# Internet use with out cell phones



## Danward (Oct 14, 2021)

We have an older Kata v4 phone which we used for text and phone calls when visiting Indonesia. It worked quite well with sim card. I'll take it to the Philippines and on the screen of the phone when turned on is Google Chrome for internet searches. What do we need to get so the phone can be used for internet (email and searches)? Thanks.


----------



## Lunkan (Aug 28, 2020)

Beside a Philippine mobile internet supplier giving you a simcard
/monthly subscription for mobile and internet OR you can buy load to such to use up and refill when needed. Many poor Filipinos do the later. 
/be somewhere where there is internet signal, which is in most places, but at some the signal is weak. If its weak where you will live, there are thingys which can strengthen it. 
/Your phone have Google Chrome installed allready, so when you have signal you can start using internet.
/register email adress of type which is handled through a website as e g G-mail. There are free such. Just go to one such website. I guess Goggle will repeetingly try make you use theirs  Or perhaps your system have email built in allready.

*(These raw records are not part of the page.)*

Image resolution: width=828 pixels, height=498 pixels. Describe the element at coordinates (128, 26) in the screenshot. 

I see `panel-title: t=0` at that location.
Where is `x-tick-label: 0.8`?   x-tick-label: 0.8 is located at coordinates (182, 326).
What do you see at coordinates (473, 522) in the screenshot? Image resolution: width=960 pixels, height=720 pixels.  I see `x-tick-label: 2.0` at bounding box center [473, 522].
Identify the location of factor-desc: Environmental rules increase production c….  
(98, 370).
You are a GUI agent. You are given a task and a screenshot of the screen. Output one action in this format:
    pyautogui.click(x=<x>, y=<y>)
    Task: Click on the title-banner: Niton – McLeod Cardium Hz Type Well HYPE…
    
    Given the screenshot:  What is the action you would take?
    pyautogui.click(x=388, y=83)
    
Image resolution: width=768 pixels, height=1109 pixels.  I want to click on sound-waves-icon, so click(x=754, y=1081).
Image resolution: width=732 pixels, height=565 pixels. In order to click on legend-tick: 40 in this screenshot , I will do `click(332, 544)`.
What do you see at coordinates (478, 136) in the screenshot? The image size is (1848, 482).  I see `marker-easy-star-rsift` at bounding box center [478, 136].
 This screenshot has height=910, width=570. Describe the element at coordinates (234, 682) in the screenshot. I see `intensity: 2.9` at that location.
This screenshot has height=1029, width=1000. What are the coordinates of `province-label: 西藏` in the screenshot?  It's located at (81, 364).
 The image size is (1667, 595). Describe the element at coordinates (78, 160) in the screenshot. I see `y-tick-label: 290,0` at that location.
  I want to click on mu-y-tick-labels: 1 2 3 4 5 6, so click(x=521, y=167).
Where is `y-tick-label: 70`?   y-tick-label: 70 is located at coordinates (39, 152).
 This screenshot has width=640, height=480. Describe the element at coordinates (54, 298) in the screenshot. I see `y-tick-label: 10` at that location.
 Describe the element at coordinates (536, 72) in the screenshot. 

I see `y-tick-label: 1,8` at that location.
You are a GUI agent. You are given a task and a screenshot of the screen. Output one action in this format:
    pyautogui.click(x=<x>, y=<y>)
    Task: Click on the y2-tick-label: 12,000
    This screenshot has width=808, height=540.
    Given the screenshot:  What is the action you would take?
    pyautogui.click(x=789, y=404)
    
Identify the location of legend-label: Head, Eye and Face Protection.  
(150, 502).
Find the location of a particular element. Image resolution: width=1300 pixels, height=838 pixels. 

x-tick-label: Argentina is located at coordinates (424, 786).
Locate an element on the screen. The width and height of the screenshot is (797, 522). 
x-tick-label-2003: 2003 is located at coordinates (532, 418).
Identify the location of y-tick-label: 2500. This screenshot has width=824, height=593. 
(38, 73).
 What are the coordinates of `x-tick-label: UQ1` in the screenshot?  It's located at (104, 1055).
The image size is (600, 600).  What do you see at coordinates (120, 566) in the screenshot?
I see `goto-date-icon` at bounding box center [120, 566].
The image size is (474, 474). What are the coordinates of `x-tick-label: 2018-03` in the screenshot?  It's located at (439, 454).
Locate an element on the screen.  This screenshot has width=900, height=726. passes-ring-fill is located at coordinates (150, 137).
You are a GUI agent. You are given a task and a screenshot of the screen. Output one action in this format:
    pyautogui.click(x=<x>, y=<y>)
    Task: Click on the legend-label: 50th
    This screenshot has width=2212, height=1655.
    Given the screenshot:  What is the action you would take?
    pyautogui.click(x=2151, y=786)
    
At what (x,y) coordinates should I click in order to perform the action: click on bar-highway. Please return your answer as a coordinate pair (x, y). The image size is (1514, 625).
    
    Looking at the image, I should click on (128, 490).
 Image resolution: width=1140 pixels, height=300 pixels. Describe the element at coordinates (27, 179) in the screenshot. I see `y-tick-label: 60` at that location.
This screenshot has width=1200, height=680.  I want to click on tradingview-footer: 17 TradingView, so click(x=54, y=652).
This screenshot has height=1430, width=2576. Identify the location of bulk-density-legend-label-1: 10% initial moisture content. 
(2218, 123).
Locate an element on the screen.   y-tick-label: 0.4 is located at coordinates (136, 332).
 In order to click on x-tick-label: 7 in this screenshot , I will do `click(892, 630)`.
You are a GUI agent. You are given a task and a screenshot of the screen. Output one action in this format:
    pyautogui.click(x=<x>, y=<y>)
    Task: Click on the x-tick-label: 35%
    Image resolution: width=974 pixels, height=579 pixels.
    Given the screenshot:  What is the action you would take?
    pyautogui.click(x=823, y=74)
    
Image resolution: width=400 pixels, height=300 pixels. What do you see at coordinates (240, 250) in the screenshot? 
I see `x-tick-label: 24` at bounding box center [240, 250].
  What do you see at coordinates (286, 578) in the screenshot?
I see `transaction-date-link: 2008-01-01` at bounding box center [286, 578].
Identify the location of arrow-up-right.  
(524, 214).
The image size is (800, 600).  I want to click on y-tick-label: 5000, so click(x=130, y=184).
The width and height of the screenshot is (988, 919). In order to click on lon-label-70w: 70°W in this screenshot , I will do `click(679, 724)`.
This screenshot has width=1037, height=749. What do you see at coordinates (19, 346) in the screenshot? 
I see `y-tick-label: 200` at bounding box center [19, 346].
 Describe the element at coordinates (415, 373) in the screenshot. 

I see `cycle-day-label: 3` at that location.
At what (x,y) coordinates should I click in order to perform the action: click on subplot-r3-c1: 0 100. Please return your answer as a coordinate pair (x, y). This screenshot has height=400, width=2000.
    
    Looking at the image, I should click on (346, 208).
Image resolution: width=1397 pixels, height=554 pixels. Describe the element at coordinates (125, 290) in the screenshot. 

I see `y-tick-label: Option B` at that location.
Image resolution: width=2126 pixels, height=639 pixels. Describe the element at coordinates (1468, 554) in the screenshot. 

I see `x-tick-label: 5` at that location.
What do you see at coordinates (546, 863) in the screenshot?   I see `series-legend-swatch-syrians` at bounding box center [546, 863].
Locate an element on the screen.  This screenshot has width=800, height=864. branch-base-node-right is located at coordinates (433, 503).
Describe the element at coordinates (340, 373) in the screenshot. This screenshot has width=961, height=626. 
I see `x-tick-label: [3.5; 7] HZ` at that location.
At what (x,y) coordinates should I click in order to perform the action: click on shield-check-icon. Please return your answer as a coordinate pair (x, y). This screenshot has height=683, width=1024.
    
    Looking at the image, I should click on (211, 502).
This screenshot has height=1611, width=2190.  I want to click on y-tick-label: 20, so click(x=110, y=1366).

Then you can just clique the Envelope symbol and register own email You will get back by a password of your choise when you register your email to avoid others to see. 

In the Philippines some suppliers have Facebook Messenger use FOR FREE. (The texting part, not seeing links). Need registering somehow during you have load.. You can ask Filipino to show you how. Many have.


----------



## M.C.A. (Feb 24, 2013)

When I lose my Fiber line, recently happened, all I do is pay 50 pesos for unlimited internet for 3 days, so you can ask how to load these plans or ask the person you buy the load from to make your plan like this.

This would be for tourists, the local population, or those of us that lose our main internet but if you plan on staying here I'd start a plan with an internet provider which includes a landline with a SIM-issued card and unlimited bandwidth.

They now sell 5g phones and your signal will be quadrupled, an example we have PLDT Fiber and Wifi, my Vivo 4g (son's old phone) gets 50 Mpbs but last year he got a new phone 5g capable (price was around 10,000 pesos for his new phone) and he gets 250 Mpbs same modem unit, it has two antennas ones a 4g the other is 5g.


----------